Figure 1. Schematic representation of CDK9/CDK12 influence on DNA Damage Response. CDK9 interacts with cyclins T1/T2 and possibly also cyclin K. CDK12 binds cyclin K. Both kinase/cyclin complexes can phosphorylate RNA polymerase II C-terminal on Serine 2 (CTD S2ph). There seem to be at least 2 forms of Ser2 marks, possibly distinct in response to the action of the two kinases. CDK12 affects genomic stability through the regulation of gene expression of DNA damage responsive genes (ATR, BRCA1, FANCI). CDK9 can have direct and indirect effects on genomic stability. CDK9 can directly form a complex with ATR/ATRIP. Moreover, CDK9 phosphorylates CTD (which recruits E3 ligases -RNF20/40) and E2 (UBE2A) both required for H2B monoubiquitination (H2Bub1). This modification plays a critical role in chromatin structure modulation, potentially affecting the response to different damaging stresses: double strand breaks (DSB), DNA-RNA hybrid structures (R-loops), single strand breaks (SSB) and interstrand DNA crosslinks (ICLs). UBE2A phosphorylation can also directly affect SSB and ICLs.
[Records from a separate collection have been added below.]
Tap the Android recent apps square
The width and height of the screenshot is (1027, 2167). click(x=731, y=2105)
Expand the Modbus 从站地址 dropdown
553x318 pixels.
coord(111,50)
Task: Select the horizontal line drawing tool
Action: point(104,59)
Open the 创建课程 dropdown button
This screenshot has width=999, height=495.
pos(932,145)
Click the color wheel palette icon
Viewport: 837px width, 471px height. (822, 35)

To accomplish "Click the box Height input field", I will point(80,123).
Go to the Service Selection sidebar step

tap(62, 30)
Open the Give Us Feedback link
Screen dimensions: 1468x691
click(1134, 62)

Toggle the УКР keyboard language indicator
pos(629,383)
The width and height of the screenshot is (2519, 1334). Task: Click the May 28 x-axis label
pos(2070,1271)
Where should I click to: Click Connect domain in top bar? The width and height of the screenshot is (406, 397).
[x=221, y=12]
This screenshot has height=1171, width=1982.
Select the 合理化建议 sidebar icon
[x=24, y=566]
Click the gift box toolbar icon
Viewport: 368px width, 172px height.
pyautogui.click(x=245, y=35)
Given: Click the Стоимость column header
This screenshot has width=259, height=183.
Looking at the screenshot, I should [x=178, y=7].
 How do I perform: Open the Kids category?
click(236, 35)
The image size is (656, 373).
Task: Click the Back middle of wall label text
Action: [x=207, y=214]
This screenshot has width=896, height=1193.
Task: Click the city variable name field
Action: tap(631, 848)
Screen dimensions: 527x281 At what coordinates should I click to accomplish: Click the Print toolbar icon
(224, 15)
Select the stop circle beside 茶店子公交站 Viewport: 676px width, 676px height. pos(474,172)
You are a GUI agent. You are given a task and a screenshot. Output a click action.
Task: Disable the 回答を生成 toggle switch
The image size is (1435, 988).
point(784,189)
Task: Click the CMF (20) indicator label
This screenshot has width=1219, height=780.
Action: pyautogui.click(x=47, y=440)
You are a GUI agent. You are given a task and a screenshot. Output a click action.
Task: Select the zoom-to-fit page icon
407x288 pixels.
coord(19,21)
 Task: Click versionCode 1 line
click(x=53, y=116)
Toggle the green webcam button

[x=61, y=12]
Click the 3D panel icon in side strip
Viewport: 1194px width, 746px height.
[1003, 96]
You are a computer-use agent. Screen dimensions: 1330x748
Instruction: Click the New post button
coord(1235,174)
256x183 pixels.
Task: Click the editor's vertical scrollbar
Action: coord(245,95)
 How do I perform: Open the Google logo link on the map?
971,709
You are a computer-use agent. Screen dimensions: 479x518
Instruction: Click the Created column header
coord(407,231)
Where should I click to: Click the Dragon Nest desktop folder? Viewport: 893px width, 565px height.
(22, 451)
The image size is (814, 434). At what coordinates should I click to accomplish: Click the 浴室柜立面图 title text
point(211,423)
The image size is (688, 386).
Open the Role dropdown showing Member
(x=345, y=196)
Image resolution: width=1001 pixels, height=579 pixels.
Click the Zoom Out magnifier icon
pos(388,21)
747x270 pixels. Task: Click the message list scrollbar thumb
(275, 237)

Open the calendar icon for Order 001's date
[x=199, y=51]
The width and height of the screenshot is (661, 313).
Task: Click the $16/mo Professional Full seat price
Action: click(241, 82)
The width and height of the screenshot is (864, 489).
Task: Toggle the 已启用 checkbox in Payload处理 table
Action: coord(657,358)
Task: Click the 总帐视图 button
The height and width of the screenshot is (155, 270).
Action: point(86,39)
It is still not clear whether both CDK9 and CDK12 act in parallel or are activated in response to different stress signals. Interestingly, it seems that there are at least two forms of Ser2 marks, and they respond distinctly to depletion of the two kinases.⁷ Moreover, whether cyclin K is bound exclusively to CDK12 or if it also interacts with CDK9 under specific conditions remains to be verified. This study provides the first evidence that cyclin T1 contributes to DDR. It will be interesting to test whether the other cyclins (K and T2) can also play a role in the UV damage response. This is particularly interesting in the light of the recent study showing importance of cyclin K in response to camptothecin and ionizing radiation but not MMS (a UV mimetic).⁸

Both CDK9 and CDK12 can potentially contribute to cancer. This could be especially important in the response to inter-strand DNA cross-links in the FA pathway, where CDK9 can contribute by PCNA modification and CDK12 can directly affect the FANCI and FANCD2 expression. Encouragingly, studies in gastric and breast cancers have shown that the CDK9 inhibitor flavopiridol can increase the efficiency of Mitomycin C in the induction of apoptosis.⁹ Combining the CTD-S2ph inhibitors with radiotherapy or chemotherapy could refine the present strategies to fight cancer.